I understand that there will be some drag; there will be some resistance. Of course bookshops will not want to take on the risk in a kind of automatic way of acquiring books from overseas if they have to pay full price for them if they can’t return them. Of course, they’ll have to think carefully about it, but that’s a pull factor. There are push factors from America, from England, from India, from wherever, and those are unquantifiable, I think.
Essentially, I really do think the predicament is the Commission is making a set of recommendations that would have been completely comprehensible 60 years ago when there was effectively no Australian publishing industry, when we were dominated by multinationals and Australia was a kind of post office or distribution centre. They were bastards. They were exploiting Australia. It served their ends. They decided when they would publish a book, what the price would be, what the terms would be. They controlled the retail price. Australia was just a very nice little earner, thank you very much. These kinds of recommendations, doing away with PIRs, would have made quite a lot of sense then.
Unfortunately, since then, under the protection or the umbrella of the rules which have been enacted, an indigenous industry has developed, indigenous publishes, real publishers, world-class publishers. They guy who spoke to you before, Michael Heyward, is one of the best publishers on the planet. He’s got an international reputation. He’s amazing. He’s incredible. He’s been able to build his business under the umbrella of the current situation. So have we and so have other Australian publishers.

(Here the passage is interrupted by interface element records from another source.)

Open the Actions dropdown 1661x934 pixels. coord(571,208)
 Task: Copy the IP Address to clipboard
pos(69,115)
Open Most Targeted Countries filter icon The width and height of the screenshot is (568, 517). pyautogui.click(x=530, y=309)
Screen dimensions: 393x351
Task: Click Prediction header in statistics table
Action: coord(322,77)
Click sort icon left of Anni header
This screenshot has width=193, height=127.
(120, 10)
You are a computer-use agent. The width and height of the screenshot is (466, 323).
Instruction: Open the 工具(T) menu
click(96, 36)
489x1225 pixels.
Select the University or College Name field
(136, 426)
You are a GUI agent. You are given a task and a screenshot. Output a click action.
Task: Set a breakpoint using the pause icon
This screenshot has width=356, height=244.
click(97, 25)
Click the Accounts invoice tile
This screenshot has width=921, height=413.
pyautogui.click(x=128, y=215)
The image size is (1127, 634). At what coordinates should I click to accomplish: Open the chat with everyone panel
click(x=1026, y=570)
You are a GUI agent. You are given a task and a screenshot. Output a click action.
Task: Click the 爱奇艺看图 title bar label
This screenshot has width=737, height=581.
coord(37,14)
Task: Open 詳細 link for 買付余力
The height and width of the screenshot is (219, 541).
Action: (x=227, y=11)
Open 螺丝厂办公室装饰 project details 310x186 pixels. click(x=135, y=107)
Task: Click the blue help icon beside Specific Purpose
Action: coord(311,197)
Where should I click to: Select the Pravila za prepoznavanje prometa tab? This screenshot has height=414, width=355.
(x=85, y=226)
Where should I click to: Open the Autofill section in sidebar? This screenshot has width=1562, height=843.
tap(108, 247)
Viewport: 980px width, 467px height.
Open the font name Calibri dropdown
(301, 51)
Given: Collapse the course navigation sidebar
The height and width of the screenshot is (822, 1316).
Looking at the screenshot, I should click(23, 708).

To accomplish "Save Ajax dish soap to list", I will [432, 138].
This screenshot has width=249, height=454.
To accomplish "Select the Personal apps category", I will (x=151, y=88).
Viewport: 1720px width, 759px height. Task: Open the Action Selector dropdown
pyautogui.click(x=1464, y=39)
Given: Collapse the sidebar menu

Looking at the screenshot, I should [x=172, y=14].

We, in turn, have fed books into the Australian bookselling industry that would never come into Australia because we have insight into books that matter and books that work. That’s what a publisher is. A publisher is essentially somebody who is prepared to take a risk on books they believe in. We do all those things. We bring authors into Australia for writers’ festivals. We give the media an enormous amount of material that they can fill the air with, that they can fill print space with. All of these things publishers are responsible for and we do it because we have been able to develop under the rules that exist currently.
As I said before, we’re not getting subsidies. We’re not an industry which is a mendicant industry. In fact, the amount of money that goes to this industry from the government is derisory compared to many other industries in the country. There’s no deals. There’s no sort of amazing stuff that goes on which means that there are conspiracies against the consumer. It is what it is. You see what you get. It’s in the bookshop. It’s at a price. You buy it. You either like it or you don’t buy it. We live on our nerves. We live on our judgment. All we ask is to be left alone. We’re not doing anyone any harm. We’re actually contributing something significant to the culture and all of us in the industry are doing it because we care about it and believe in it. For that, every five or six years we’re hit about the head and told to get out of the way.